Rodriguez now lives comfortably in a two-story pink-brick house with green shutters in South Austin. Big band music, to which she and her husband, WWII veteran Benito Rodriguez, enjoy listening, emanates from a black jam box, filling the photo-laden house with wartime tunes.

"Sometimes we'll get in the kitchen and dance to it." said Rodriguez, adding that ballroom dancing is a favorite pastime for her and Ben.

Back when Rodriguez worked at Blackland Airforce Base, she vowed never to get married until she earned enough money to buy her parents a new house. Within about two years, she had enough money to buy them a wood-framed four-bedroom house. The house, which her son Rudy now owns, cost $3,500 when she paid for it in 1945, she said.

Both of Rodriguez's parents were Mexican immigrants. Her father, who had a sixth-grade education and knew little English, worked odd jobs until he landed one with the Lone Star Gas Company in Waco, where he labored as a pipe fitter for more than 40 years, Rodriguez said. She was the second of nine children, all of whom started working at a young age.

"I had to work all my life," she said. "I was always the bread winner."

Her three brothers grew up shining shoes and delivering the newspaper, she recalled. Rodriguez, an honors student, got her first job at school, helping a teacher grade class work. At the same time, she worked as a maid for a local Anglo woman in exchange for free piano lessons from her boss' daughter.

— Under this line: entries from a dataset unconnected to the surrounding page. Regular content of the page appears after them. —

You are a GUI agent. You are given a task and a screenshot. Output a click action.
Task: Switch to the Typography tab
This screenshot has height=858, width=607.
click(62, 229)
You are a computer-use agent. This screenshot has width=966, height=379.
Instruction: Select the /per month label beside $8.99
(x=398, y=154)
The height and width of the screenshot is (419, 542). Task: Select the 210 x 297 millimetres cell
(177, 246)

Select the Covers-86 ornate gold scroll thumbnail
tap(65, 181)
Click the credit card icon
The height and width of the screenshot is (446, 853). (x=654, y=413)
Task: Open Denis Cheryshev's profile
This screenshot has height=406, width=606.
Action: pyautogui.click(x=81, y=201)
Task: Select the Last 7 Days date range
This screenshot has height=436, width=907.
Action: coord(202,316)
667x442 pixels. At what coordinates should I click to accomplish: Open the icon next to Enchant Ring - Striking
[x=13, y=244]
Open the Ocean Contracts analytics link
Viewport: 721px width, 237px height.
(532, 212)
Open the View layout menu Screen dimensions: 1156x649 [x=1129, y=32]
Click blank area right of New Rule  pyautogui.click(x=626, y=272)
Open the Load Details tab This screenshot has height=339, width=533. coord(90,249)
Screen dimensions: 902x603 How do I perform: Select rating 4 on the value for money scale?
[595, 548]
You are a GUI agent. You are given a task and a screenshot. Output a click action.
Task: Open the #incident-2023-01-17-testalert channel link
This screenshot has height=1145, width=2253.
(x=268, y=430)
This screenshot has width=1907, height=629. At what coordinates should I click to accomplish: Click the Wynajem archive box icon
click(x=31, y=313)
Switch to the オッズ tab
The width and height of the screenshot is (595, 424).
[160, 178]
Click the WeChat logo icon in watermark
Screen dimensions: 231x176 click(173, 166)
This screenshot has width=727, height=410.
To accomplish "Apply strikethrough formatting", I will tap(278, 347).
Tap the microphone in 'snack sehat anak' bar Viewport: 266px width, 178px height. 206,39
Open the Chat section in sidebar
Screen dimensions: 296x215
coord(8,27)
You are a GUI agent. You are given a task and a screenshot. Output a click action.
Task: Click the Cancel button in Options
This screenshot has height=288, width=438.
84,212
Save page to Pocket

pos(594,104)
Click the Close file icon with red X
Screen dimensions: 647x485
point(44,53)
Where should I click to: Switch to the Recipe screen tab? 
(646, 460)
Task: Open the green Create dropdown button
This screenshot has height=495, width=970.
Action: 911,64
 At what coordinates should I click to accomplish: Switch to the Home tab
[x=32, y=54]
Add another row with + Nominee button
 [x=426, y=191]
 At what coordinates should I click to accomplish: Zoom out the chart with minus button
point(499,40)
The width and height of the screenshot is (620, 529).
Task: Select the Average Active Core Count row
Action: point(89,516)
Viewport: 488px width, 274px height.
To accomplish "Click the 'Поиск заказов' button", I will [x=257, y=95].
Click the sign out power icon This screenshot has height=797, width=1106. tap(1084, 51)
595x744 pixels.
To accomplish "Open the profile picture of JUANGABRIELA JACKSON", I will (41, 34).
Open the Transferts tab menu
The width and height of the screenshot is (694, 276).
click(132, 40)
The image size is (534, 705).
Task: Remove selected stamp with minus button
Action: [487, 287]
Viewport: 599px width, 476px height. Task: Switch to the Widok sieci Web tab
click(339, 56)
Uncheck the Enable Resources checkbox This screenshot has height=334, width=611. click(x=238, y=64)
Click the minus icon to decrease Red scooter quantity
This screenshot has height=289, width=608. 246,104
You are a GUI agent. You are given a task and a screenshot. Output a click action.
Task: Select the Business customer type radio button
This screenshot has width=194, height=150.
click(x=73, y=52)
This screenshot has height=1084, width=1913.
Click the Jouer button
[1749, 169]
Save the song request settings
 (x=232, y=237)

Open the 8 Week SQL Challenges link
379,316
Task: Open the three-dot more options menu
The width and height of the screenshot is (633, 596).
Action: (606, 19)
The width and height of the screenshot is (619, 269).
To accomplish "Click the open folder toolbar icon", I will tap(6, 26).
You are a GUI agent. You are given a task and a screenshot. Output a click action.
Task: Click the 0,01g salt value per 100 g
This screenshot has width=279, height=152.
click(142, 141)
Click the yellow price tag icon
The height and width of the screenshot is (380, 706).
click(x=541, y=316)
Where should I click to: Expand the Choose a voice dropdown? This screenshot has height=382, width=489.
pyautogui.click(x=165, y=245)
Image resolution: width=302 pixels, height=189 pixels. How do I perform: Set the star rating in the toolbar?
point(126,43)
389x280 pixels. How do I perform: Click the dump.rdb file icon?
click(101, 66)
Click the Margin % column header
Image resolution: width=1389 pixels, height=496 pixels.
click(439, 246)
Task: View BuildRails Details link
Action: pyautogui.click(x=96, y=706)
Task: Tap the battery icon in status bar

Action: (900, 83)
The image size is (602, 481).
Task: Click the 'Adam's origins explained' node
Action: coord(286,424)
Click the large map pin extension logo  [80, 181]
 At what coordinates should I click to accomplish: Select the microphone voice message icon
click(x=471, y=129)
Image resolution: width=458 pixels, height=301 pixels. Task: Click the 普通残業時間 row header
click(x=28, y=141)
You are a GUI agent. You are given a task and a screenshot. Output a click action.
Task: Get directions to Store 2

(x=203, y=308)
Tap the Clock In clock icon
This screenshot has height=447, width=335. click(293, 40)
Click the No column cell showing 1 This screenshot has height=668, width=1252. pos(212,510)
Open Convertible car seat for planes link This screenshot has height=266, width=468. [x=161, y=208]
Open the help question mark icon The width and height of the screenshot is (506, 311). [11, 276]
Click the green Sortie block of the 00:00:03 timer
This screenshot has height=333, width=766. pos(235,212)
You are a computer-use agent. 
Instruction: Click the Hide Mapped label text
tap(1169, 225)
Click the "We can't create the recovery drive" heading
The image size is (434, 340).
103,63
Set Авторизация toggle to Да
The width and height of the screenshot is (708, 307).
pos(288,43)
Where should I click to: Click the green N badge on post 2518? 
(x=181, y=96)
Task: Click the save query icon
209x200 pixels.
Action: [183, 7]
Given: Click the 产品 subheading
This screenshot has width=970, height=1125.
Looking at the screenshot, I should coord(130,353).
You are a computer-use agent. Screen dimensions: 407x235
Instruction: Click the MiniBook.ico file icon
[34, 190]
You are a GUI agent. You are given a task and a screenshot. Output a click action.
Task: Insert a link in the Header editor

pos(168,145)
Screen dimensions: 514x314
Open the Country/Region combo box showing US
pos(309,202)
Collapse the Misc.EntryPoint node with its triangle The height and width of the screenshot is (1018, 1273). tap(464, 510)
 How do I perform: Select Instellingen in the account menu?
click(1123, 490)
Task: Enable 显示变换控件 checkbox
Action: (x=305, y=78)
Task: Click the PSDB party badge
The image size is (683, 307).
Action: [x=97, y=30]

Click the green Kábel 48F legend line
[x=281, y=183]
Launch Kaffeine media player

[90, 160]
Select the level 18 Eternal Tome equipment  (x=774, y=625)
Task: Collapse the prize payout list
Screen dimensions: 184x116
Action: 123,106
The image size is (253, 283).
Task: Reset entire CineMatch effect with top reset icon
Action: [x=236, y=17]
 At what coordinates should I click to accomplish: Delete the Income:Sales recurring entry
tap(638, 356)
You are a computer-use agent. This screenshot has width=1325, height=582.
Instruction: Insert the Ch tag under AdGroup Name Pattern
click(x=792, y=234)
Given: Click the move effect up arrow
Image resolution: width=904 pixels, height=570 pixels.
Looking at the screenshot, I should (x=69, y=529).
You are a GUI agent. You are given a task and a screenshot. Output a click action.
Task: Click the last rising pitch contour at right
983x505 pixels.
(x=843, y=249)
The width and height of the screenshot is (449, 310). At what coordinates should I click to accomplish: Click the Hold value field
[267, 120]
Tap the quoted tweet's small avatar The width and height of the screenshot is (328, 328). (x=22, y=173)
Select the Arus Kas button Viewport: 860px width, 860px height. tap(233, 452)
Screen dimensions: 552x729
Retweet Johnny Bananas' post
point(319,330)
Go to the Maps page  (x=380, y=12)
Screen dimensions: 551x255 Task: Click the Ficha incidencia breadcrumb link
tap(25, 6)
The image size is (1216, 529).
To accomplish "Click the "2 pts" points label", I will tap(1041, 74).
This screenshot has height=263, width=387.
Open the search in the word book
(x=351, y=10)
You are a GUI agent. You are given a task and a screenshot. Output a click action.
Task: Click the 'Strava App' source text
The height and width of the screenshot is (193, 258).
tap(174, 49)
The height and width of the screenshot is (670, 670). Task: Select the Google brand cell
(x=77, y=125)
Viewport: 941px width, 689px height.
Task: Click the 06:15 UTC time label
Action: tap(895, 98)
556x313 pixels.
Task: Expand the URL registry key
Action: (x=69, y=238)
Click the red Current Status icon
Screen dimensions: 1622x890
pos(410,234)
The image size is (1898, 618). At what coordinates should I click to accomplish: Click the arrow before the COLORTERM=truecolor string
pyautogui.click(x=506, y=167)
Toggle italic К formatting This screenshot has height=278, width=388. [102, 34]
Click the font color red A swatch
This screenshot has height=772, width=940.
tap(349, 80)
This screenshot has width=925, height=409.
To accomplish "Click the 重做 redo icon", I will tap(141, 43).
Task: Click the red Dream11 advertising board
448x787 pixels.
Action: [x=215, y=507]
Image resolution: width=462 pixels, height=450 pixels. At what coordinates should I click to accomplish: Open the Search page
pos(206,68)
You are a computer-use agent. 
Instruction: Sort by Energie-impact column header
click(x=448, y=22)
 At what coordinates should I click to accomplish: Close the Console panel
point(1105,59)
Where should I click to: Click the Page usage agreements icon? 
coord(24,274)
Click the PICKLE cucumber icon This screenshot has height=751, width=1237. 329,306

Rodriguez used to play the piano frequently at St. Francis, her family's church. Later on, she often played for veterans at the Veterans Administration Recreation Center. There ware so many shell-shocked soldiers returned from the war, that the VA had to open another building in Waco to handle all of them, she said.

"A lot of the ones that were really, really bad had to be locked up," she recalled.

Rodriguez spent a lot of her time taking flowers to the wounded, often-downtrodden men at the facility's hospital, as well as organizing entertaining events for them.

"I found it very rewarding to do something for the boys. It's the least we could do," she said.

Mrs. Rodriguez was interviewed in Austin Texas, on May 10, 1999, by Ryan Bauer.